Collection is open for research.
[Identification of item], Gibbons (Stuart) Collection, Mss225, Holt-Atherton Department
of Special Collections, University of the Pacific Library
Stuart Gibbons was born at Sonora, California on April 19,1896. He was educated in the
Sonora Public Schools, graduating from Tuolumne County Union High School (1915). After
graduation, Gibbons worked at various commercial jobs before enlisting in the Navy
(1917). Following his discharge (1919), Gibbons returned to work at a Sonora bank, later
becoming a life insurance salesman (1921). The following year, he married Frances Bromley
and went into partnership with a navy friend at a small Lake Tahoe resort. In 1922,
Gibbons moved to Stockton where he became manager of the California-Western State Life
Insurance Co. By 1929, he was president of the Stockton Underwriters Association. Gibbons
continued to work for California-Western State Life until 1943. In that year, he became a
private insurance carrier and operated his own business until 1951, when he joined the
firm of Frank Williams and Company as a real estate and insurance salesman. Gibbons was
for many years an active member of the Stockton Chamber of Commerce. He was a member of
their "Welcoming Squad," and, in 1976, the Chamber dubbed him "Mr. Stockton" for this and
other community activities.
During the 1950s, Stuart Gibbons gained a reputation as a conservationist for his
successful efforts to arrange the purchase--by the State of California--of the South
Grove at Calaveras Big Trees. In 1952, Gibbons spearheaded another successful drive to
have Caswell Grove, an oak forest on the Stanislaus River in southern San Joaquin County,
also declared a state park. Stuart Gibbons was active in a variety of ways in Stockton
and San Joaquin County public affairs. In 1948, he helped to form the Stockton Recreation
Commission. This agency oversaw the development of many park sites throughout the greater
Stockton area. From 1958 through 1960, Gibbons was a member of the Stockton City Council.
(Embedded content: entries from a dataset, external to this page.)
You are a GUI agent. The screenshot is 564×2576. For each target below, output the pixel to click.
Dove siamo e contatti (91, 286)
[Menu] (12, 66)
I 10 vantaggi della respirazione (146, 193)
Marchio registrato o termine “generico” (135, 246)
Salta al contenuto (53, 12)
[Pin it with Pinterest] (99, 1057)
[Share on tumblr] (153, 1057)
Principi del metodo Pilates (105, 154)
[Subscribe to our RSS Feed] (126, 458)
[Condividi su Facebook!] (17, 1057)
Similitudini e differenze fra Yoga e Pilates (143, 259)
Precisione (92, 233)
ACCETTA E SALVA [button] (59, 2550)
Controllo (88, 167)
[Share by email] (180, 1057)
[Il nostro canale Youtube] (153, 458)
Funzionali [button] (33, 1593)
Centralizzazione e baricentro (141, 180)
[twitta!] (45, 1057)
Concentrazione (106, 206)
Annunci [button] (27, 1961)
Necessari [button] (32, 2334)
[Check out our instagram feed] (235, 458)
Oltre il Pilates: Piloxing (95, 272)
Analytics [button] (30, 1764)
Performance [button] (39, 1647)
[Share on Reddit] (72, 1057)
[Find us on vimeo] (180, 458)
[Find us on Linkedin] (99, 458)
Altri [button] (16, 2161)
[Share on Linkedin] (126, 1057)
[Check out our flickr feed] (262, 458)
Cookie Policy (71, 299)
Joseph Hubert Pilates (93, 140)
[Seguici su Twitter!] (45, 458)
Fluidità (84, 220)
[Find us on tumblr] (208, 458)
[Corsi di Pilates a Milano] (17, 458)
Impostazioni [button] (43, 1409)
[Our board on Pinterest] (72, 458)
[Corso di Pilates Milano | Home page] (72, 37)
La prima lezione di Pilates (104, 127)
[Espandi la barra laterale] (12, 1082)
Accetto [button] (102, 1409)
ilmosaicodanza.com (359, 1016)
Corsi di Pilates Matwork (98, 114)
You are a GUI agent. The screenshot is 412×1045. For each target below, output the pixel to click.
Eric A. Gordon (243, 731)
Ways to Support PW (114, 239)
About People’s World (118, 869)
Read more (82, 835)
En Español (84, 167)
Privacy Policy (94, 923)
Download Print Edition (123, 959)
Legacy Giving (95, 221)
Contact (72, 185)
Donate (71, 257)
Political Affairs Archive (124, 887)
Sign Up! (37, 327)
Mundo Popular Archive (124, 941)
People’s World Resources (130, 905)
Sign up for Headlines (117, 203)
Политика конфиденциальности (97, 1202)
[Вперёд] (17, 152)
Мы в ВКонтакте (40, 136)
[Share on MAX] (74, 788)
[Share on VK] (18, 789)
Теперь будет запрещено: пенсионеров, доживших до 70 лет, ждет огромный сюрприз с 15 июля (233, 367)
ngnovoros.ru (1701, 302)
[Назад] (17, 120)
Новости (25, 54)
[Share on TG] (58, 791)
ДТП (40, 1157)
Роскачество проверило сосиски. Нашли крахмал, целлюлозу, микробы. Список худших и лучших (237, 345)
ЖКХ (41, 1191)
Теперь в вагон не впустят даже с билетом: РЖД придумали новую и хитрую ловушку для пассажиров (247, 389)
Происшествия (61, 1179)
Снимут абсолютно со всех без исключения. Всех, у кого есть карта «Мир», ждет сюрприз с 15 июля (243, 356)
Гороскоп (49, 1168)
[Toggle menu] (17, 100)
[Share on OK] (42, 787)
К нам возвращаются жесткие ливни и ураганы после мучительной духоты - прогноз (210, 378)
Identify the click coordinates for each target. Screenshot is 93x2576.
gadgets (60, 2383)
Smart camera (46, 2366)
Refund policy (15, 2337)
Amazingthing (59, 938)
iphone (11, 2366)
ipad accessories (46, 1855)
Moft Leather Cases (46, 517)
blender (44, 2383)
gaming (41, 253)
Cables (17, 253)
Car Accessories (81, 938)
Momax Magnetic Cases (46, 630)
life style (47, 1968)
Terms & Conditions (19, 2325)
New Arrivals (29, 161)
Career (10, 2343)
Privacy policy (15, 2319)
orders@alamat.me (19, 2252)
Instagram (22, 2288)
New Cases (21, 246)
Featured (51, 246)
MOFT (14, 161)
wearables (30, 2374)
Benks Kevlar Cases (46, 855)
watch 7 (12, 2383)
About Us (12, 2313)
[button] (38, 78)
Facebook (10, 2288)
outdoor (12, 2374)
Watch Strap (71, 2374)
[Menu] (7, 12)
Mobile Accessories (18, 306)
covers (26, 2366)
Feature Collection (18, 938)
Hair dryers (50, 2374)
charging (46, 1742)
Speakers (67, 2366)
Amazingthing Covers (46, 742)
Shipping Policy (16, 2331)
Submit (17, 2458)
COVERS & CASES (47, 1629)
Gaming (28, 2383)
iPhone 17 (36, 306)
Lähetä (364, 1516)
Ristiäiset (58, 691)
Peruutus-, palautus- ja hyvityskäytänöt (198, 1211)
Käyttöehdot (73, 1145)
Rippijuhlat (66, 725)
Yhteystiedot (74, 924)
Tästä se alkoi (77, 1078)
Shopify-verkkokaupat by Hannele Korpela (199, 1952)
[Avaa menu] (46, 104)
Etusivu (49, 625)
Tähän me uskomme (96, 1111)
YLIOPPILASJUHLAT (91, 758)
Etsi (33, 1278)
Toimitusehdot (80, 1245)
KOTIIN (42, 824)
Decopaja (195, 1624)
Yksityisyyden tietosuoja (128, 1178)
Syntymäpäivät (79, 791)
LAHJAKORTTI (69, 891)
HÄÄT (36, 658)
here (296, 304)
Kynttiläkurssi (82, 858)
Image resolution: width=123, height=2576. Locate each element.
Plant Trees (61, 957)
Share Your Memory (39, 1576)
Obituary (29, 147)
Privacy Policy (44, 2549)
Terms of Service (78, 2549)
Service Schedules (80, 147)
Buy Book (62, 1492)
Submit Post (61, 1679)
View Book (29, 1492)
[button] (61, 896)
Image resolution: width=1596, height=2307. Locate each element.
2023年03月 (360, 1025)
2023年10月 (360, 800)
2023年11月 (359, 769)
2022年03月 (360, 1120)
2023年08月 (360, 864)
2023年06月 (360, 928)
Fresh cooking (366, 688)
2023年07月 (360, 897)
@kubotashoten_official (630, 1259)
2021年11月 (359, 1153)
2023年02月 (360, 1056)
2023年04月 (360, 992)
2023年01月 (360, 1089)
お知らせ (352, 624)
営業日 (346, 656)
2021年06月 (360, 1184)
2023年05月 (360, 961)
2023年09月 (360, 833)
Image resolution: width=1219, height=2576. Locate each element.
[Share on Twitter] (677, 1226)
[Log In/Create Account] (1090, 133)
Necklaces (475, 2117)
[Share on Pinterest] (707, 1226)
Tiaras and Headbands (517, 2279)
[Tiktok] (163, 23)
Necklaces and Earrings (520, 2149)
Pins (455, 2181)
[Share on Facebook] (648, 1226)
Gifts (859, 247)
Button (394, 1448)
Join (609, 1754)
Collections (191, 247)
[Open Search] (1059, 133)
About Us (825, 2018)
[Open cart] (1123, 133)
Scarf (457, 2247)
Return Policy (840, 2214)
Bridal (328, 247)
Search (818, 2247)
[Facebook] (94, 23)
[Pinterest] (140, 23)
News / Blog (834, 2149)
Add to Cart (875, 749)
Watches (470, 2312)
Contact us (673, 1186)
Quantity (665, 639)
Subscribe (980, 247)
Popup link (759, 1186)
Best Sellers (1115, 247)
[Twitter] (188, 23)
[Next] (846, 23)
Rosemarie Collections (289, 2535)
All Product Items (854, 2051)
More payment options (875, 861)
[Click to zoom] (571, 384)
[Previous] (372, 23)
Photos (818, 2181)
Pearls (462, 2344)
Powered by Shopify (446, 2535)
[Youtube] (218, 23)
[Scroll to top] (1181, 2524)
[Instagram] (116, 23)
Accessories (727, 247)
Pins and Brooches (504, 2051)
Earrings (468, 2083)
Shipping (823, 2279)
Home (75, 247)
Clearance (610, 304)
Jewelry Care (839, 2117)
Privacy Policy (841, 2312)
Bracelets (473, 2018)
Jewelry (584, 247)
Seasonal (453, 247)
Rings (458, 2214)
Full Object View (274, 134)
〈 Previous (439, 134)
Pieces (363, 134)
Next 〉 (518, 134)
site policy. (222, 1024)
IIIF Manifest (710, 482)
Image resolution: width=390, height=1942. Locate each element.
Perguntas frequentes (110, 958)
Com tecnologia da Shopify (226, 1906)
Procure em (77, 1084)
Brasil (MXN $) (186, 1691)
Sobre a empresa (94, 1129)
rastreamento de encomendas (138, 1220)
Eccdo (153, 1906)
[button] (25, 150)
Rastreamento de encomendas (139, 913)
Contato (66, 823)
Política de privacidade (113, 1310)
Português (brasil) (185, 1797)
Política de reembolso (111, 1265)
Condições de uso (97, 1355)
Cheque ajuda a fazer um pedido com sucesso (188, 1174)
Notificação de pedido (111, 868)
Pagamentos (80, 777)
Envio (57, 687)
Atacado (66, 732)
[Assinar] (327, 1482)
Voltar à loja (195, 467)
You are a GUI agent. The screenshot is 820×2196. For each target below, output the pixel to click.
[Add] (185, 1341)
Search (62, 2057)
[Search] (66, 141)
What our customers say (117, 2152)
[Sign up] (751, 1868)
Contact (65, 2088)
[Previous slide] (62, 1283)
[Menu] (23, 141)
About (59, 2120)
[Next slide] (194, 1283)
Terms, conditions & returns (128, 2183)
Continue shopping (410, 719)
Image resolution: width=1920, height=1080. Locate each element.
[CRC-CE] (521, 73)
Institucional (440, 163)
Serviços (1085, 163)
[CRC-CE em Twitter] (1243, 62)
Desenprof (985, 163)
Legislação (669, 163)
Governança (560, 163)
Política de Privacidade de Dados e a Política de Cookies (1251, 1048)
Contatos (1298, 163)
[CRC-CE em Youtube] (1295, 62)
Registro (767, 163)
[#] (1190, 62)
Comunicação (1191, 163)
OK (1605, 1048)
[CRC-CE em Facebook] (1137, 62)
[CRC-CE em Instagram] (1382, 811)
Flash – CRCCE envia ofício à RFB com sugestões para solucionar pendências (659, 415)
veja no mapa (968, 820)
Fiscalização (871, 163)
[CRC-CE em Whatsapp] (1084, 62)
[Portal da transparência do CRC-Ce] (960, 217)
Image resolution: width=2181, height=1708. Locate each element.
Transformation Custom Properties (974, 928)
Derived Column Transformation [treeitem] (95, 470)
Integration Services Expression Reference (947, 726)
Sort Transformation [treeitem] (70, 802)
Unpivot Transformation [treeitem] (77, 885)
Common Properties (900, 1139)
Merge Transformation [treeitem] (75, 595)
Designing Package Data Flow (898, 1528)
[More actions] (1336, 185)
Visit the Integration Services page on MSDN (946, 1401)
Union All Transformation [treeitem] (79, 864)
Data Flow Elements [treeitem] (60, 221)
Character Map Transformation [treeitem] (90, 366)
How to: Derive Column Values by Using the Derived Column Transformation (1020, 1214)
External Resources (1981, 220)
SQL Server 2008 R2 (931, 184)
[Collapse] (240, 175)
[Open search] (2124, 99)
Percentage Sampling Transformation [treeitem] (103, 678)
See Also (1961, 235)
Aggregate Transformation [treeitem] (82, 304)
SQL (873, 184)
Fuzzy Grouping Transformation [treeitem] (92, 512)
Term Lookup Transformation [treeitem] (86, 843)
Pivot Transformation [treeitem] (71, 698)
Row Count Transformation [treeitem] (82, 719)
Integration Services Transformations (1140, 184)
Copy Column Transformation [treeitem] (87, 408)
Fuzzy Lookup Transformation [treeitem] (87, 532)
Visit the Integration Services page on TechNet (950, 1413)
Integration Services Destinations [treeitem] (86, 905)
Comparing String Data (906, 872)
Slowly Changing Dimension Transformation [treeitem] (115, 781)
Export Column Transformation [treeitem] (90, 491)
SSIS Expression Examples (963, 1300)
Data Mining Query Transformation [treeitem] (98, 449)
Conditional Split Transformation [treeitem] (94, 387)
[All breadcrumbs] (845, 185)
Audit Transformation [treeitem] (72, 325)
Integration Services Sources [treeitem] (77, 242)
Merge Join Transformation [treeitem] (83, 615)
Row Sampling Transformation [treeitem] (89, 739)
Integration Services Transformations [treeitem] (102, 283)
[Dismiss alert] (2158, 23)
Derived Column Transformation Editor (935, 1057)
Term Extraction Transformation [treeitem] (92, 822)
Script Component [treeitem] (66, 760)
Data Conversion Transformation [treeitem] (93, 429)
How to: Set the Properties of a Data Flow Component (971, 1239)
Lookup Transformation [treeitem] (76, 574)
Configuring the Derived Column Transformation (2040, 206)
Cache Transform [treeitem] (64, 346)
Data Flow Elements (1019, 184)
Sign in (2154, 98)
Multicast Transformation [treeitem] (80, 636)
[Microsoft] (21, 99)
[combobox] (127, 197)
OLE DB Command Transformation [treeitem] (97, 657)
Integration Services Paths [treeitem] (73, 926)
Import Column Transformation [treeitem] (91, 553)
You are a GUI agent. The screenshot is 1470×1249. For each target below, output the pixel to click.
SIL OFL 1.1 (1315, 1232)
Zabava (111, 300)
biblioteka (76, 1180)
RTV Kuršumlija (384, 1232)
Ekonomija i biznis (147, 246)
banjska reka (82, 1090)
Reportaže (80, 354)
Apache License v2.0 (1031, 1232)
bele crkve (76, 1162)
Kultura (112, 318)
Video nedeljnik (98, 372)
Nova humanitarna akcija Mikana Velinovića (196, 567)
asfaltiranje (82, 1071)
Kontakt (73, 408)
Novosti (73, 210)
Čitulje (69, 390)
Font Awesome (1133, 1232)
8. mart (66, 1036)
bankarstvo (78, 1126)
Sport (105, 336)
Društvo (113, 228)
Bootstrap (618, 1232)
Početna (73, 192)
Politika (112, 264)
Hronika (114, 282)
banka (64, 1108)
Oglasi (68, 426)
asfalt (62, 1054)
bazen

He later served on many civic improvement committees, including the Sperry Building
Restoration Committee (1968) and the Cultural Heritage Board (1969-85). In 1976, he was
instrumental in saving the El Dorado School from demolition. Gibbons was also active in
local history organizations. The most notable of these were: the Pacific Center for
Western Studies, the Jed Smith Society, and the San Joaquin Pioneer and Historical
Society. Gibbons influenced the state legislature to create the "Mr. California" award to
honor excellence in local history scholarship. His friends, Rockwell D. Hunt and R. Coke
Wood, were the first recipients of the award.
Scope and Content
The Stuart Gibbons Collection consists of Gibbons' Sonora (Calif.) childhood papers and
photographs , as well as later papers delineating Gibbons' involvement with business,
politics and historic preservation in Stockton (Calif.).